Dans la réserve "Terre du Léopard", les naturalistes profitent du manteau neigeux pour étudier les interactions entre tigres et léopards dans cet espace à partir de l'interprétation des traces des uns et des autres, et leur influence sur le partage du territoire. Amur Tiger Programme, ce jour.
Experts of Land of the Leopard National Park in the Primorye Territory have started a snow tracking initiative, which includes the study of wild animal tracks. The researchers plan to study the relationship between Amur tigers and Far Eastern leopards as well as to find out how tigers affect the leopard population.
During this snow tracking, all aspects of the animals’ activity along their way are registered. Special emphasis is put on any peculiar paw prints, markings, kills and night-time sleeping places. Also, tracks of hoofed animals, food for the wild cats, are being counted as well.
So far, there have been no recorded overlaps of Amur tiger and Far Eastern leopard trails. However, the two animals were found to be moving quite close to each other, only five kilometres apart.
“Over the last three days, our two groups have followed an adult male Amur tiger and a female Far Eastern leopard. We also followed two separate paths in order to count the tracks of the hoofed animals. We covered 30 kilometres in total. The deep snow is really holding us back, though” Dina Matyukhina, Land of the Leopard senior research associate noted.

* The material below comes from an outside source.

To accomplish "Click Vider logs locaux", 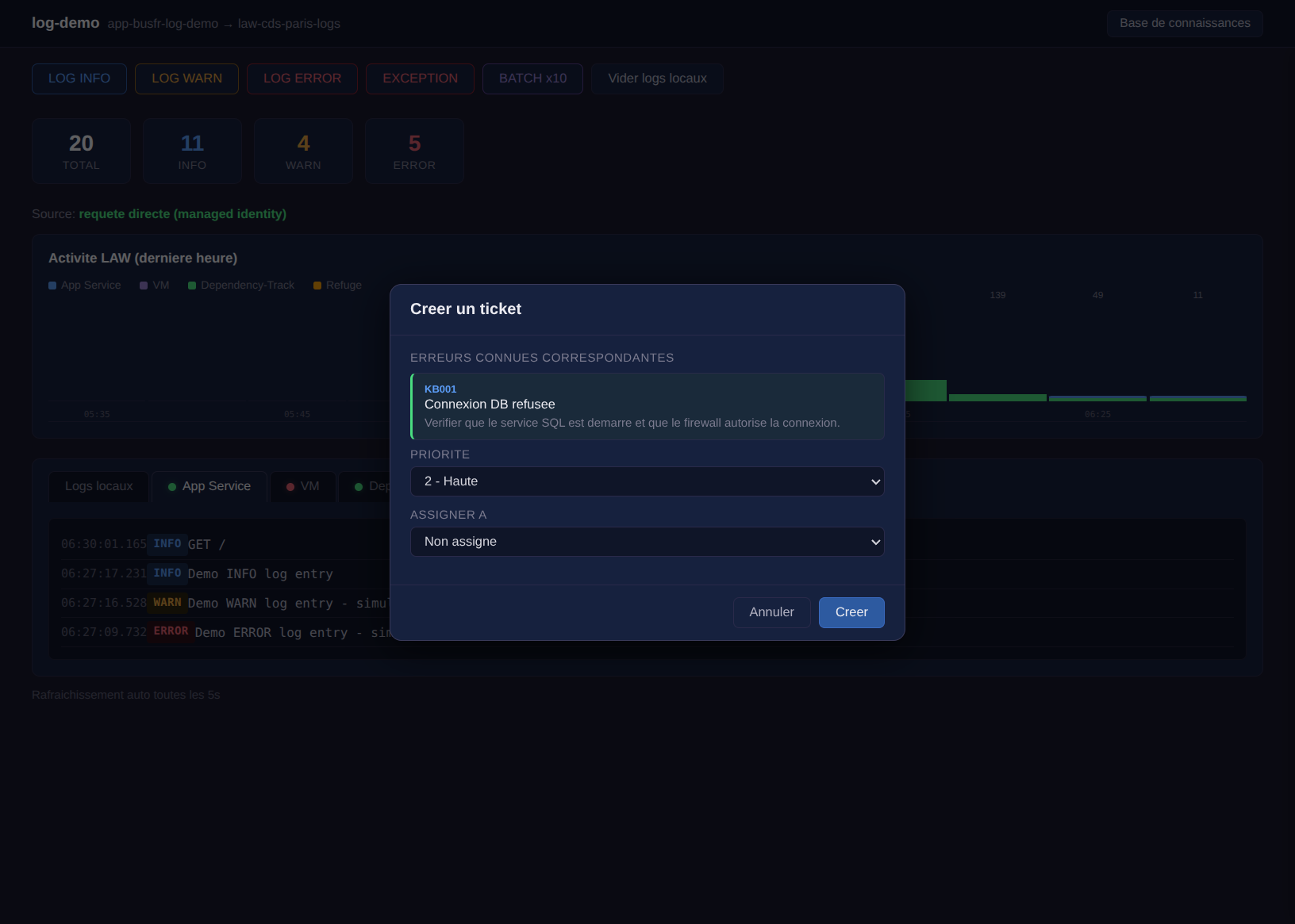I will click(657, 79).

Preliminary conclusions about the relationship between the two species will be made when the snow tracking is done. Land of the Leopard experts expect that the snow will stay until the end of the winter giving them enough time to get a better picture of how the two wild cats interact in the central and northern parts of the specially protected area, and to understand how they divide up territory in the national park.